6) Red flags from reviewing experts
a) Has the company changed accountants? Does it have a “going concern” letter from the one (or two) who left?
b) How independent are the auditors and experts? Are there any sweetheart deals, like payment in stock?
c) FINRA registered investment bankers are required to undertake their own due diligence before representing a client to potential investors who can ask to see the due diligence file. Other financial service providers don’t have requirements to do due diligence themselves or even to reveal any vested interest in the company. So ask if the intermediary is licensed and double check, at www.finra.org. Follow links to Broker Check.
7) After due diligence, decision time
Until an investor has completed his/her due diligence, any offer may change. Most letters of interest include a “subject to due diligence” clause and unfortunately, some offers can be yanked at the closing table, so never spend money before you have the check in hand! In fact, many contracts have a right of rescission, meaning that if an investor discovers after closing that an issuer has been misleading it can get its money back! If two potential offers represent widely varying valuations, don’t disregard the low one; engage both through the due diligence process. The high offer may be part of a “bait and switch” strategy or a naïve trust that will or won’t pass the scrutiny of the knowledgeable experts the investor will hire before parting with money. The low offer may be from “smart money” that knows the industry well. Or it may be the offer of ‘bottom fishers” who presume the seller is desperate. Either way, the process of due diligence is likely to be longer than the entrepreneur hopes, and more humbling in this financial climate, but if you are likely to be a serial entrepreneur, take notes. You will learn a lot.
Examples:
a) A medical device company sought $1 mm from angel investors, for which they offered 20% of the company. A year later, they finally got a term sheet for $1 mm. Due diligence dragged on. No new investors appeared. The company was ready to spend the money on necessary next steps to take them to the next level. A week before the closing, the company shifted the terms. They still offered $1 mm, but for half the company. What do you think the company did?

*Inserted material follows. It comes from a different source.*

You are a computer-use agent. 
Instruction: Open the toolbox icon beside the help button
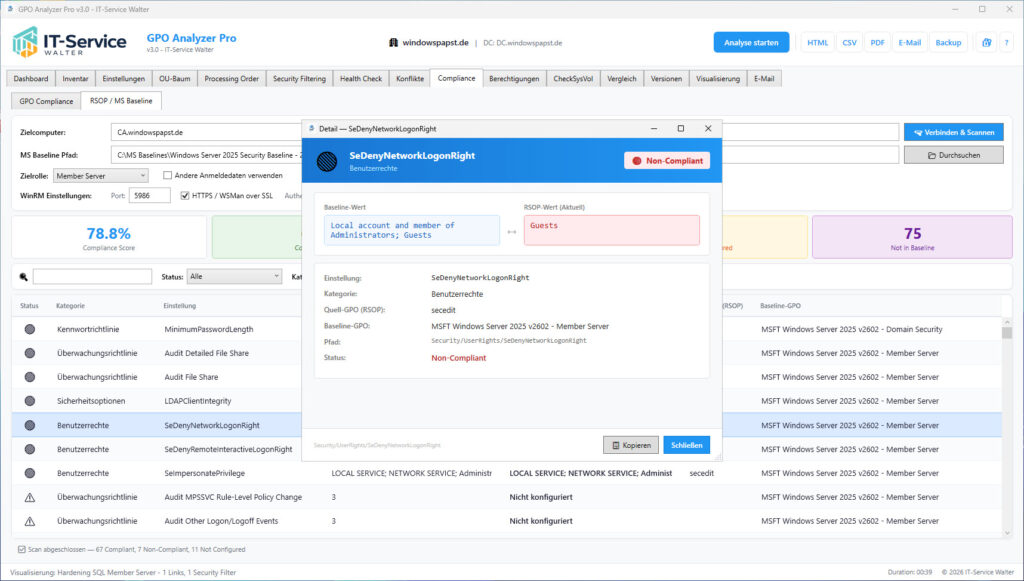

b) An oil and gas services company wanted to be acquired for about $20 mm. Investment bankers brought two offers, but both were much lower. The company rejected both. How much money did the company pay for investment bankers, lawyers, and other service providers to get what amounts to a market valuation? It could have paid less to quietly get a valuation and determine what milestones it needed to reach before achieving a $20 mm valuation or internally determine whether a lower price was acceptable.